Since each plant has specific zoning requirements we can derive an estimated required area in order to grow food for a full year which is almost as big as the living program.

So how do those characters affect living spaces?
The plants from the food work with transpiration, which allows the release of humidity strictly related to the sunlight intensity throughout the day. The human activities alterate the humidity percentages in the inner spacecs, according to type and time of action.

Therefore, how to match and relate similar behaviour coming from two different systems?

The mediator is the hydrogel. It’s a material which can absorb humidity and grow up to 5 times its size.

When fully dialated, it consists 99% of water. For this reason, it can be implemented in a aeroponic cultivating system, which works with 95% less water than traditional agriculture.

In order to maximize the energy emitted by the hydrogel, a system machine was developed. It helped to showcase the hydrogel behaviour with heat and humidity applications.
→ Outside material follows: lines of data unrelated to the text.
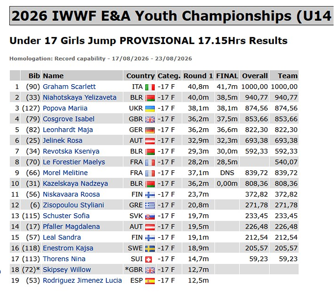This screenshot has width=335, height=292.
Task: Open Cosgrove Isabel's results link
Action: [69, 119]
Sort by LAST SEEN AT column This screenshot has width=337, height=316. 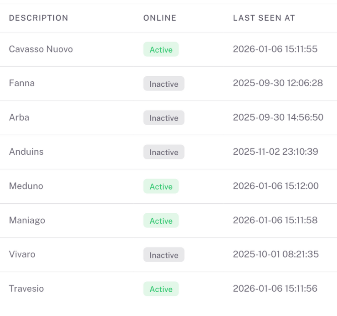264,18
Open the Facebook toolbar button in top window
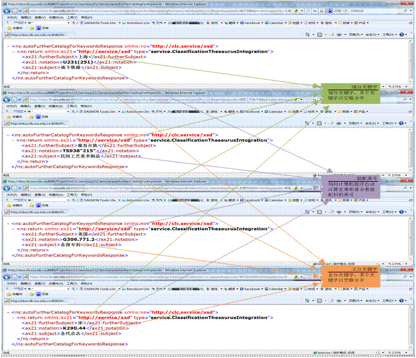The height and width of the screenshot is (358, 416). point(251,23)
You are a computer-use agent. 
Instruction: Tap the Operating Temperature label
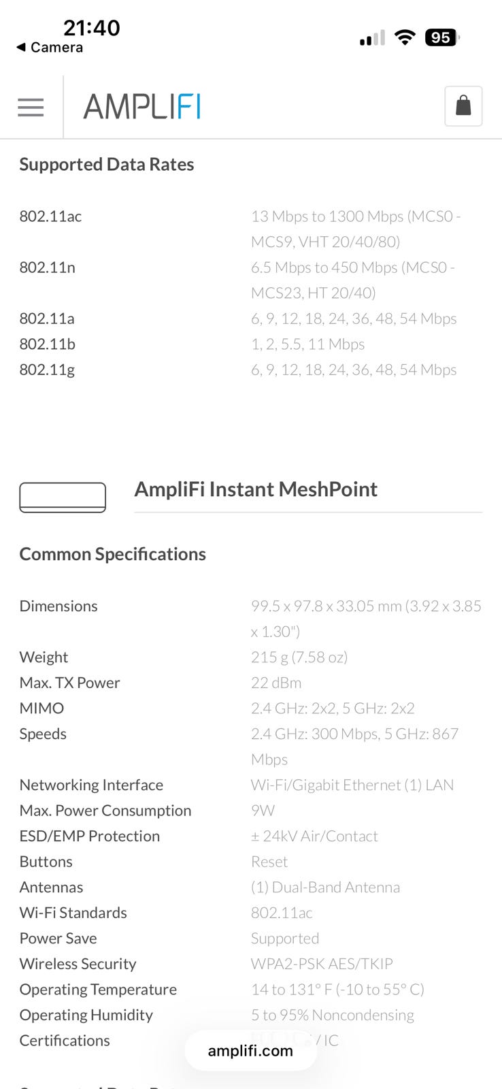tap(98, 990)
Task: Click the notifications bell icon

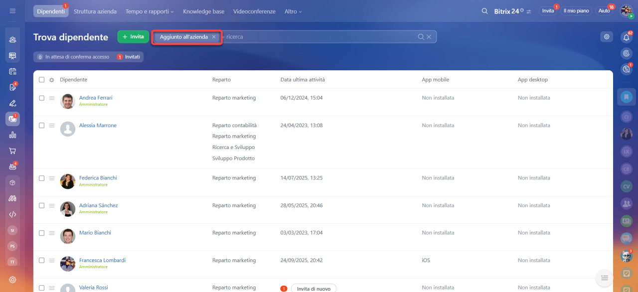Action: [626, 37]
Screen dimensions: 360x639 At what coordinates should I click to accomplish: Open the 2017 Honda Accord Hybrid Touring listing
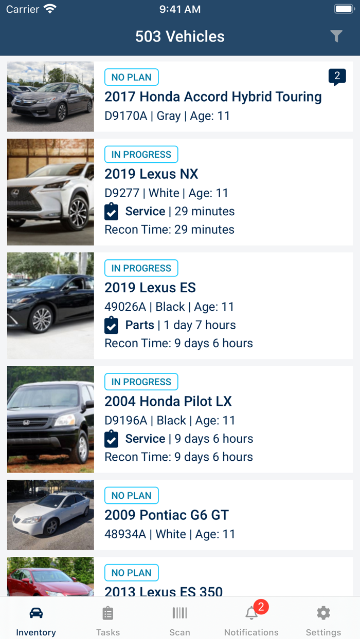point(213,97)
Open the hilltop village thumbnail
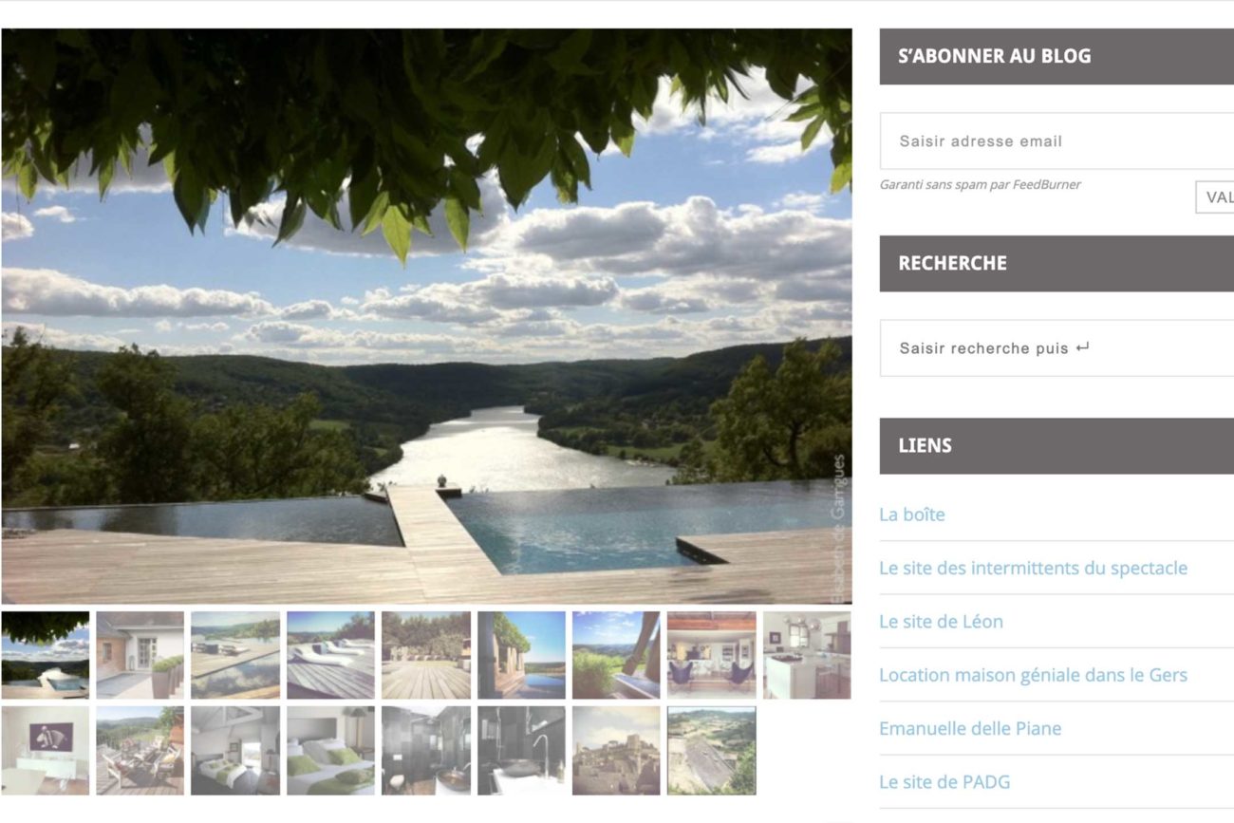The width and height of the screenshot is (1234, 823). (616, 750)
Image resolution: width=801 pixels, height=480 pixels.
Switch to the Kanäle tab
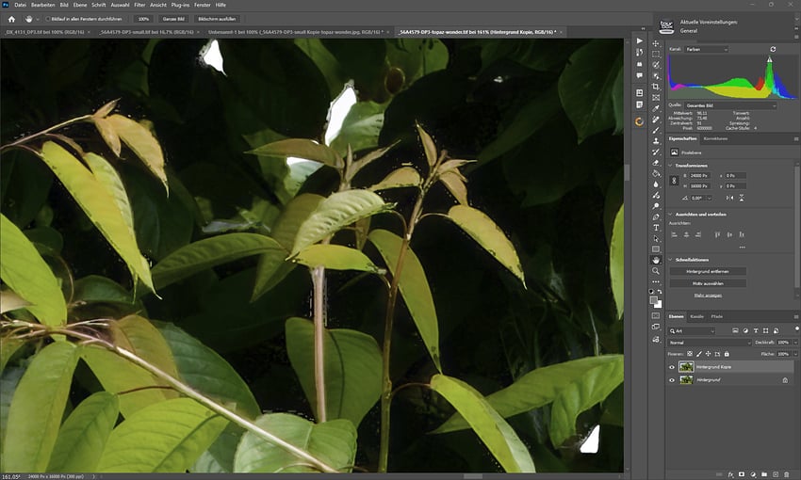(697, 316)
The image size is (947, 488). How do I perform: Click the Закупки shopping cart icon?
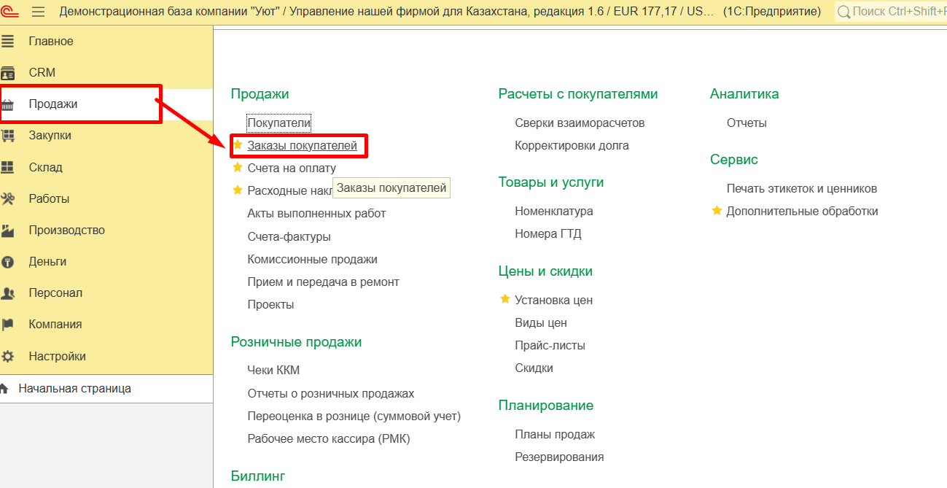click(8, 136)
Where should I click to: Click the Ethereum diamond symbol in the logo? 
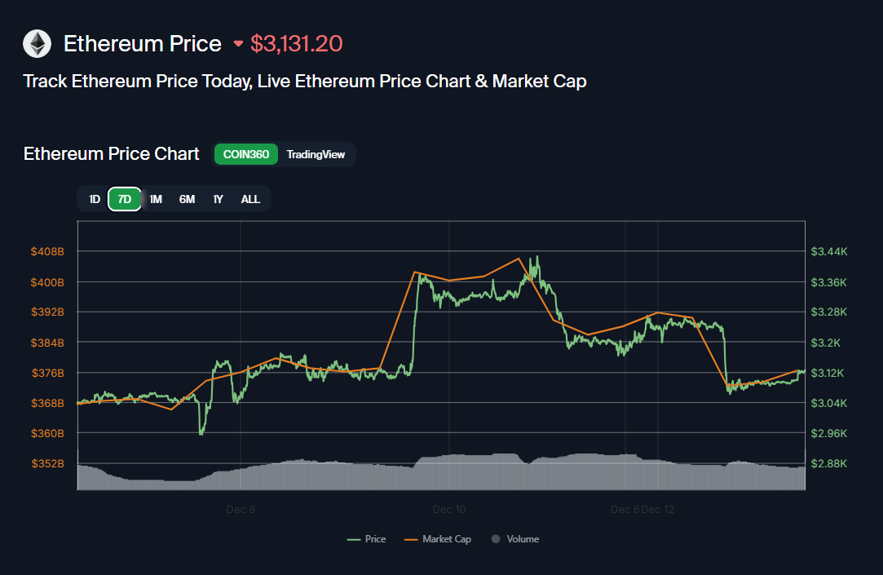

Whenever there is a shift of values in the system in terms of environmental features, hydrogel tries to balance it out.

Since the hydrogel deals with the same energies of living and food production, the context’s been analyzed in terms of flowlines representing the high condensation areas.


They’ve been cross-referenced with the sunlight hours analysis.

That study produced five final locations, mainly characterized by wide temperature ranges throughout the daily cycles.

The project’s grid fits the planting areas where each plant is placed based on the need of sunlight hours per day.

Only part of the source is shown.